Patient Consent for Leukaemia Foundation Cancer Concierge Pilot Program
The information I have supplied to the Leukaemia Foundation via the Cancer Concierge Assessment Form page I hereby declare is true and correct.
I have answered the questions to the best of my ability and understand that my Blood Cancer Support Coordinator (BCSC) and the Cancer Concierge program will not provide me with medical advice at any time.
The Leukaemia Foundation of Australia (Leukaemia Foundation) operates in accordance with the Australian Privacy Principles.

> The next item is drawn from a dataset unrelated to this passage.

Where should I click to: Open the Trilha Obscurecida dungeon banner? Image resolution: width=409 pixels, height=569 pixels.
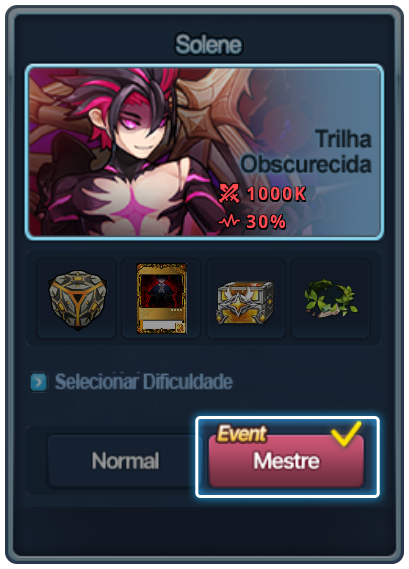(x=204, y=152)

During the course of the Cancer Concierge program, I consent to the Leukaemia Foundation collecting, using and disclosing personal information about me, including:
a. my name and contact details;
b. health information and other information about the progress of my program including notes, programs, assessments and images;
I understand that should I choose not to provide this information, the Leukaemia Foundation may not be able to provide me with the service I require.
I understand that where possible, the Leukaemia Foundation will collect personal information directly from me, however on occasion, it may need to collect personal information about me from my treating specialist.
I understand that the Leukaemia Foundation collects the above information for the purposes of:
a. providing me with services under the Cancer Concierge program and monitoring my progress in that program;
b. providing information about other services that the Leukaemia Foundation may provide;
c. conducting research in relation to the Cancer Concierge program
I agree that in order to provide me with services under the Cancer Concierge program, the Leukaemia Foundation may have to disclose my personal information (including my health information) to my treating healthcare professionals. This will ensure they are aware of my intentions to undertake this program, and that they provide recommendations regarding any special considerations that they feel are applicable to my participation. I understand that de-identified data will be collected throughout the course of the program and will remain the possession of Leukaemia Foundation.
I also agree and consent that my de-identified data from may also be used by the Leukaemia Foundation to for the purposes of research under the Cancer Concierge program.
Consent and understanding
I understand that I am undertaking all activities and programs at my own risk, and that Leukaemia Foundation and my BCSC are not responsible or liable for any injury or condition that may occur during sessions or any loss or damage and including activities performed at home outside of a Cancer Concierge program session.
I hereby voluntarily consent to my involvement in the Cancer Concierge program. I acknowledge that the nature, purpose and risks of the project and alternatives to participation, the details of the intervention proposed, the anticipated length of time it will take and the frequency with which the intervention will be performed, have been fully explained to me by the Leukaemia Foundation. I freely agree to participate in this project according to the information which I confirm has been provided to me by the Leukaemia Foundation about the Cancer Concierge program. I understand that my involvement in this project may not be of any direct benefit to me. I understand that I am free to withdraw from the project at any stage without prejudice to future treatment. If I decide to withdraw from the project, I agree that the information collected about me up to the point when I withdraw may continue to be processed. I am 18 years of age or over. I declare that all my questions have been answered to my satisfaction.